I’m really interested in hearing from people who are currently working as product designers at Figma. I want to get the inside scoop on what it’s actually like there day to day. How would you describe the overall team culture and atmosphere among designers? Are people generally happy and motivated or is morale pretty low? What about work life balance - do you feel like you can maintain healthy boundaries or are you expected to work crazy hours? I’m also curious about compensation and benefits. If you’ve worked at other big tech companies before, especially places like Google, Apple, Facebook, Amazon, or Netflix, how does Figma stack up in comparison? Any insights would be super helpful as I’m considering making a move there.

Ex-Google designer here, been at Figma for 14 months. Biggest change? Decisions happen fast - no more endless committee meetings like big tech. Design reviews actually feel productive instead of political BS. Leadership listens when you push back on product stuff, which almost never happened at Google. Pay’s a bit lower than my Google offer, but the equity makes up for it. Benefits are good, just not quite FAANG good. What blew my mind was how much say designers have in tech decisions. Engineers actually ask us about API choices and performance stuff since what we build affects their whole setup. If you’re stuck somewhere design gets ignored, this’ll be a breath of fresh air.

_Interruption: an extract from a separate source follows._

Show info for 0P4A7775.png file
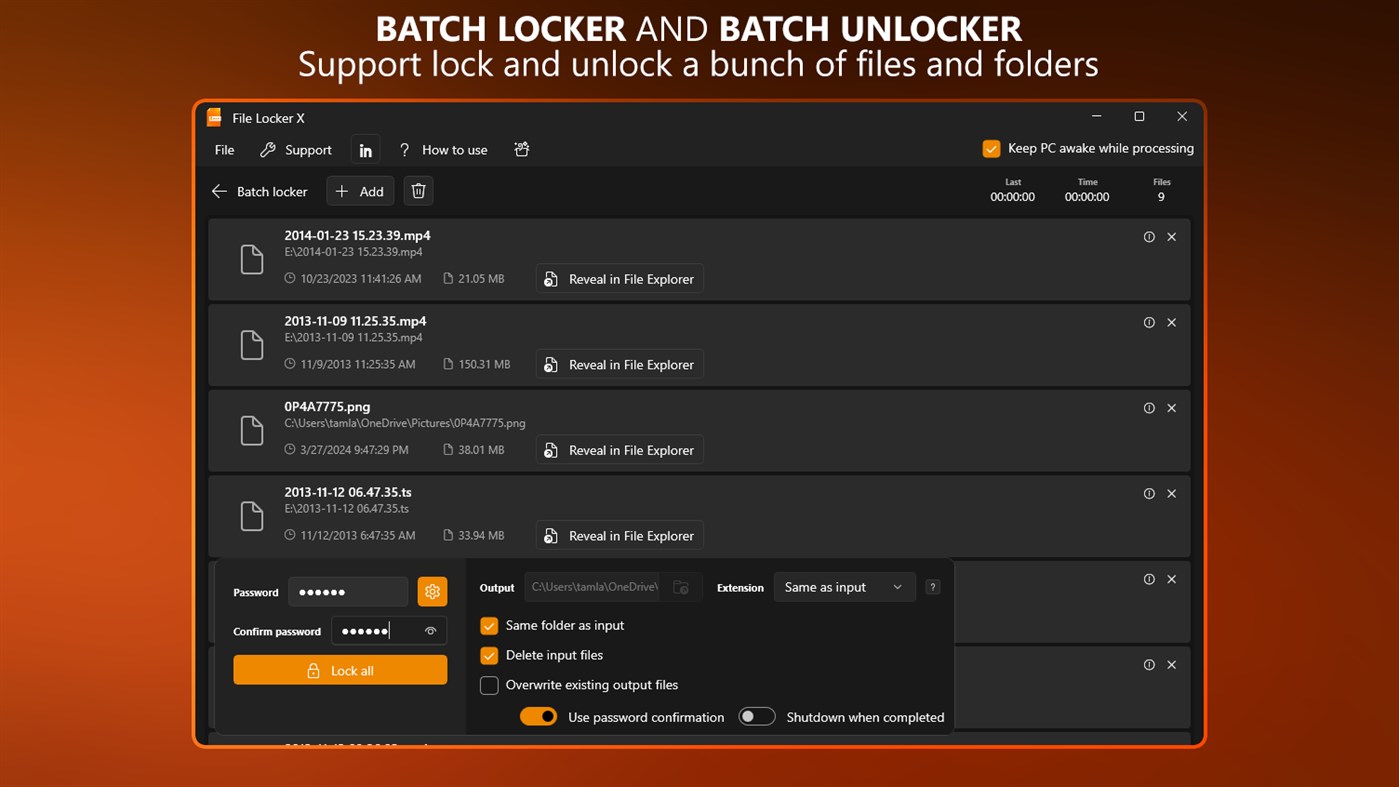The width and height of the screenshot is (1399, 787). click(1148, 408)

What’s interesting about Figma as a workplace is how they handle internal tooling. I’ve worked at several big tech companies that struggle with design handoffs, feedback loops, and project management chaos.

Figma uses their own product, but most people don’t know how much they automate behind the scenes. Design reviews, asset management, stakeholder updates - all streamlined through automated workflows.

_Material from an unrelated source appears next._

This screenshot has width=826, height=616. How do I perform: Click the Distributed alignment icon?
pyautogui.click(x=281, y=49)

Work life balance depends on how efficiently your team operates. Teams that automate routine tasks (status updates, design system maintenance, feedback collection) have way better boundaries. Manual processes kill your evenings and weekends.

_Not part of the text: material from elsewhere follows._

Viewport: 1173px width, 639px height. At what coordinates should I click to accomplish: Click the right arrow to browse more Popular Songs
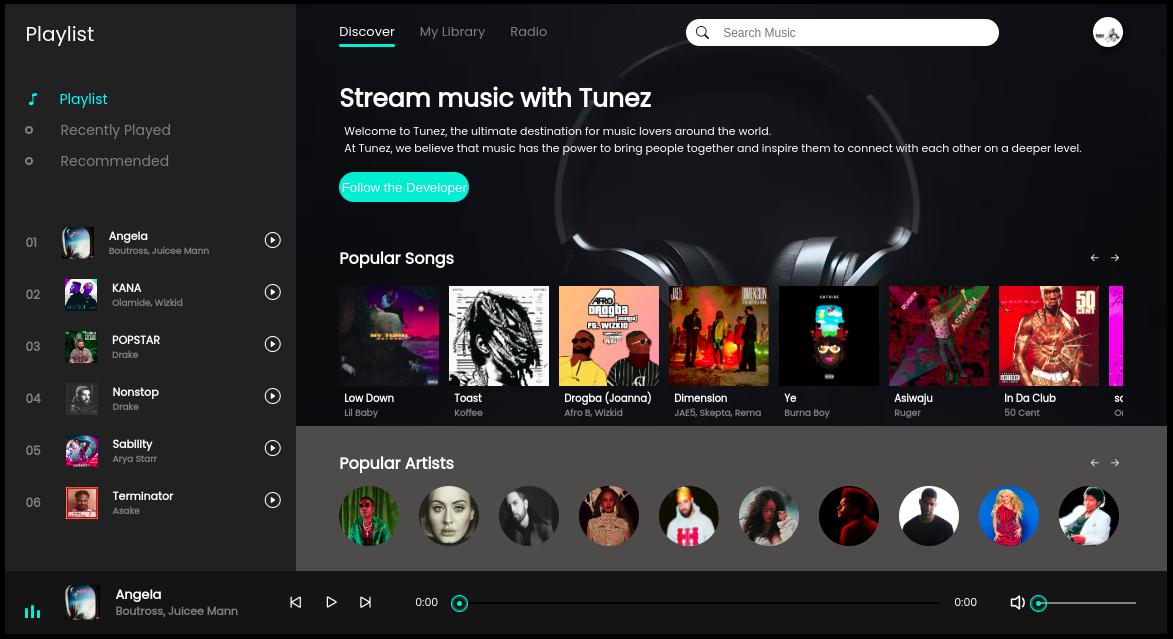click(1114, 257)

If you’re considering the move, think about optimizing your workflows there. Companies that let designers focus on actual design instead of administrative overhead are worth joining.

I’d set up automated systems for repetitive stuff from day one. Makes any workplace better when you’re not drowning in busywork.

Check out automation options at https://latenode.com

I switched from Amazon about 6 months ago and the feedback culture here is hands down the biggest change. Amazon was all about PR/FAQ docs and formal review cycles. Figma moves way faster - we do informal critique sessions and collaborate on designs in real-time. The learning curve hit harder than I expected since you’ve got to adapt fast without all that documentation backing you up. Pay-wise, base salary was a bit lower than Amazon, but the stock options and yearly refresh grants make up for it. Health benefits are solid, just not quite Amazon-level. What really surprised me was how much say designers have in hiring - we actually interview engineering candidates and get real input on team makeup. It gets intense during product launches, but it feels meaningful instead of just corporate BS. If you love ambiguous environments and want your design voice heard at the exec level, it’s worth making the jump.

I joined Figma 8 months ago from a traditional enterprise software company, so I’ve got a different perspective than the usual FAANG folks here. The design team actually feels collaborative instead of competitive - honestly such a relief after my last job. Most days I work normal hours, like 9-6 with flexibility, though we get busy around major releases. Comp was competitive with what I saw elsewhere, and the equity feels meaningful given where the company’s headed. What really stands out is the autonomy - way less micromanagement than I expected for a company this size. Since the product is literally a design tool, everyone gets and values good design process. Makes working with PMs and engineers way smoother than anywhere I’ve been.

switched from apple 2 years ago - the design-to-ship timeline here is crazy fast compared to big tech bureaucracy. at apple, everything needed months of approvals. here we prototype and test ideas the same week. learning opportunities are endless since you’re building tools other designers actually use. it’s meta but really cool seeing your work impact the entire design community.

been at figma 18 months now, came from startups. growth’s been crazy good - tons of chances to grab bigger projects and actually shape product direction. remote-first culture works great, no bs about being in the office all the time. pay bumps r fair and they’re upfront about how to move ur career. only complaint is decisions drag with so many stakeholders in the mix.